Getting Shot in the Neck in the Name of Anarcho-Syndicalism

Ever wonder what it is like be shot right through the neck? Ever wonder what it is like to stare over open sights at an enemy soldier with his pants down (literally) relieving himself? Would you shoot? Ever wonder what it is like to fight with allies that may be as worse than the common enemy? Orwell experienced all of this and more as a member of one of the more obscure Spanish militias fighting for the Spanish Republic during the bloody internecine Spanish Civil War. He also became incredibly dissillusioned in the process. Finding his beliefs in revolutionary socialism, he was already jaded by communism and the cynical use it was put to serve Stalin's interests. He opted for a more loose organisation and therefore choose to enroll with the Anarcho-Syndicalists as a foreign volunteer in the Spanish Civil War. His particular group was called the POUMists (an acronym that I need not summarize here). Ill-equipped and with no training, they showed what raw idealism can do against Franco and his fascist oppression -- they stopped fascism cold on the battle field and were never found wanting in terms of courage. What did defeat them was the United Front launched by the Cominterm against International Fascism. For those that did not tow the line, Stalin's advisors and compadours inside the Spanish Communist Party sacrificed. Denied weapons, ammunition and food, the coalition --- made up a broad spectrum of liberal-democrats, progressives, socialists, communists, anarchists (and every shade between) --- were defeated in piece-meal battles. Orwell was shaped and scarred by the experience. Although always a social progressive, he realised that idealism in its most extreme forms could be as bad as the fascism one was fighting against. This shaped his eternal mistrust of Communism (but not as some rightist's bizaarly claim, push him into being some kind of conservative demigod).This book has it all: a trenchent analysis of political history, a serious war biography, a good slice of military narrative, and a chronicle of idealist growth, development and abandoning of a former way of thinking... Without a doubt one of my top 5 war biographies and one of the top 25 reads of my entire life, so far....
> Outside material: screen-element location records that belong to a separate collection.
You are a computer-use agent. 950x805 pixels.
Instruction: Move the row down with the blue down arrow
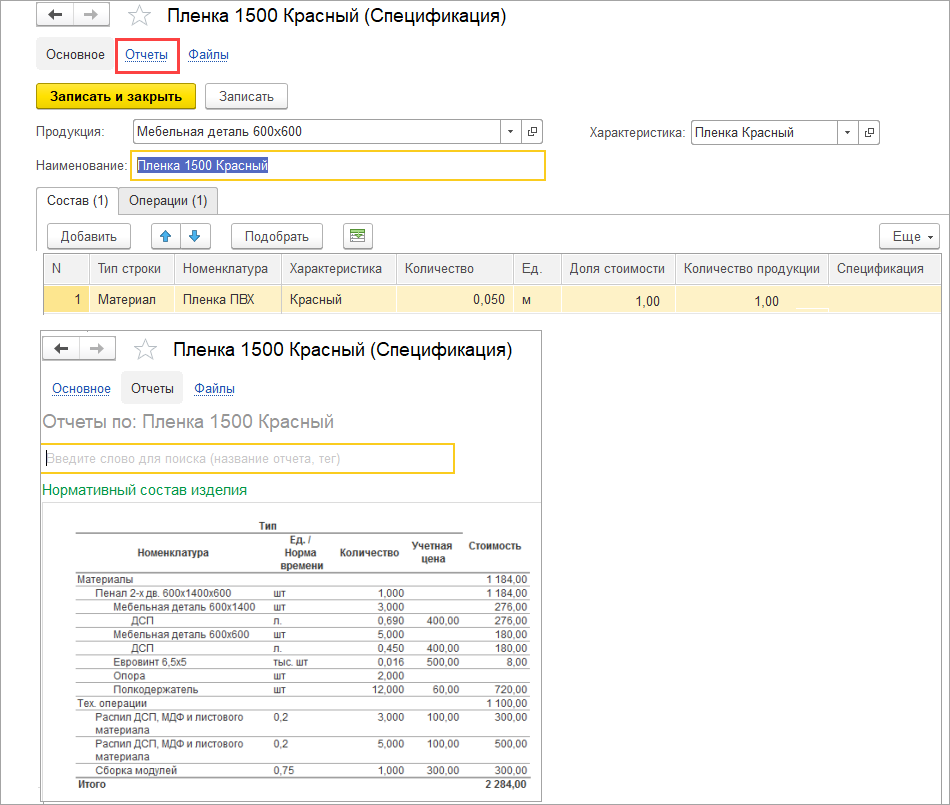(x=194, y=236)
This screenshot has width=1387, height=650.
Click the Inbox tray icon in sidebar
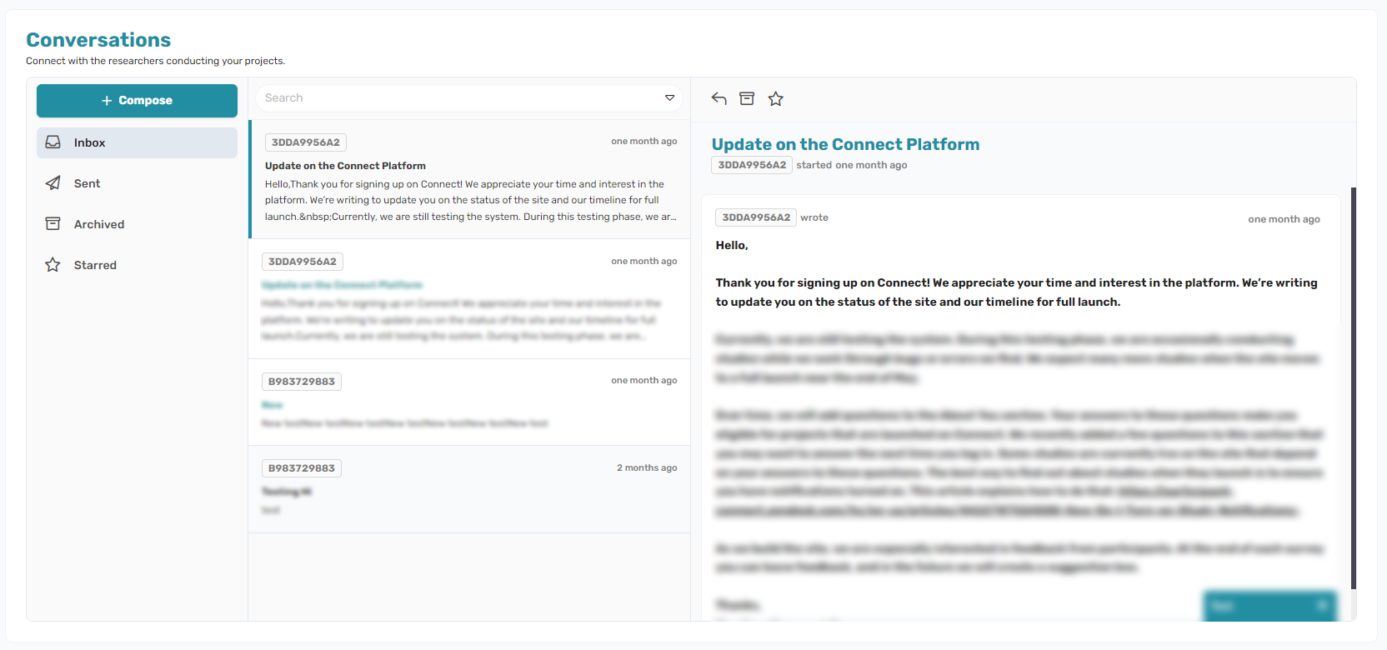53,143
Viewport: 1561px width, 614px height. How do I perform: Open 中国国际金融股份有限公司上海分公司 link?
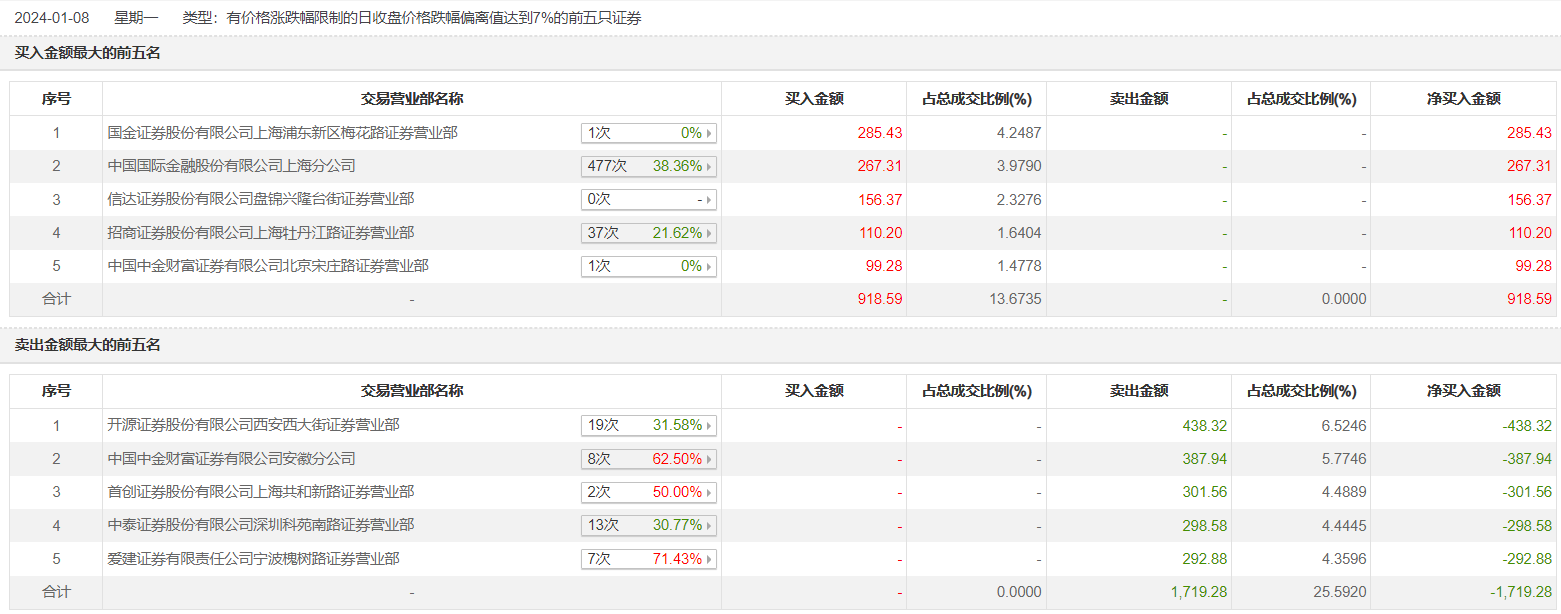point(231,166)
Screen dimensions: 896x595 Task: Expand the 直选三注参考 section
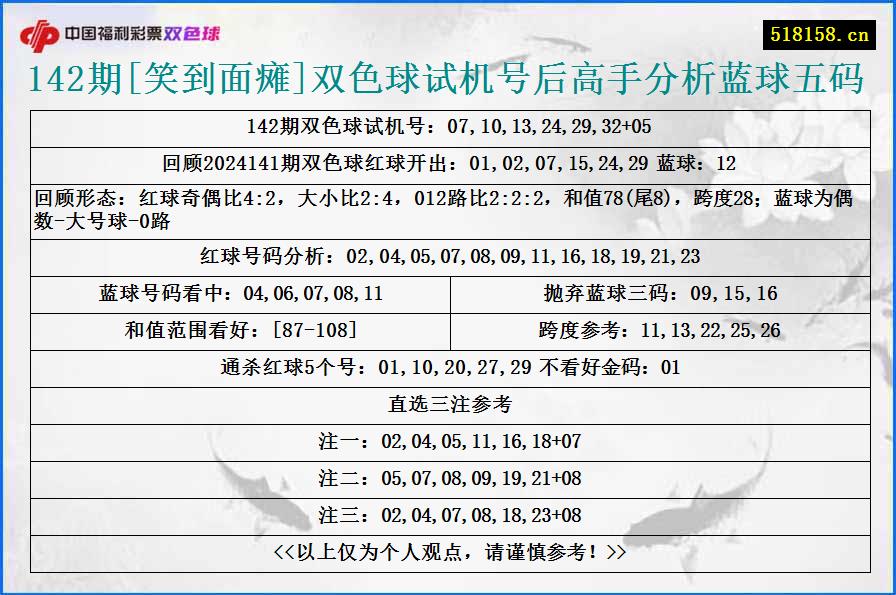448,404
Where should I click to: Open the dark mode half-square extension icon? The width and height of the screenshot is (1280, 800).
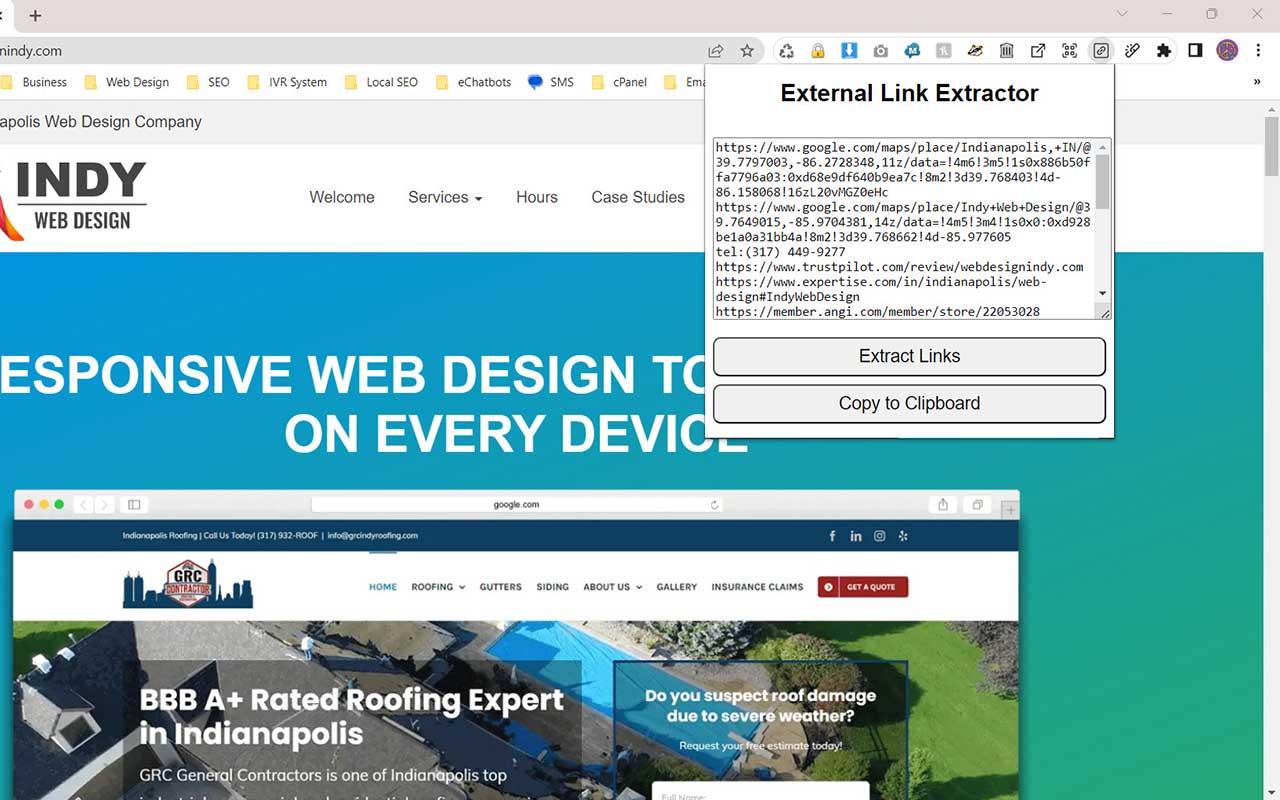pos(1194,50)
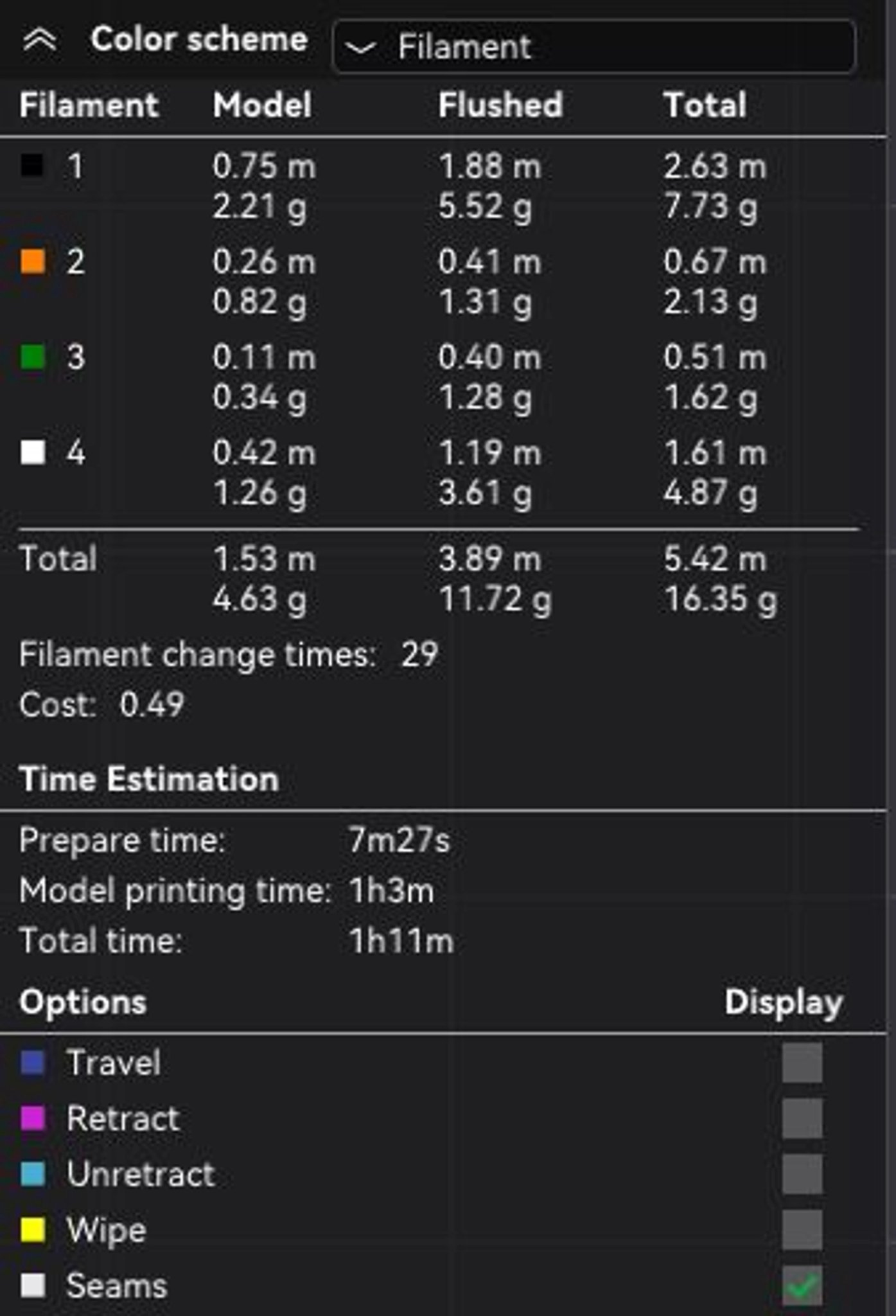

Marvelous writing, important topics

In this gripping book, you find some of the best reportage about the Spanish Civil War and you get some of the most engaging descriptions of anarchist and communal living. People always complain about the part of the book which emphasizes party politics in Spain, and you can easily skip that--or, you can peer into a seminal experience for Orwell. His frustrations with the Stalin-supported Spanish communists drove him to write 1984 and Animal Farm. Orwell is better known for these anti-communist writings and less so for his own socialist creed and deep compassion for the poor. Homage to Catalonia captures both his admiration of the working classes and his abject fear of communism. For the writing, for the vision of collectivism, for the war journalism, for the eyewitness accounts of crucial history, and for many more reasons, this book should be a part of everyone's library.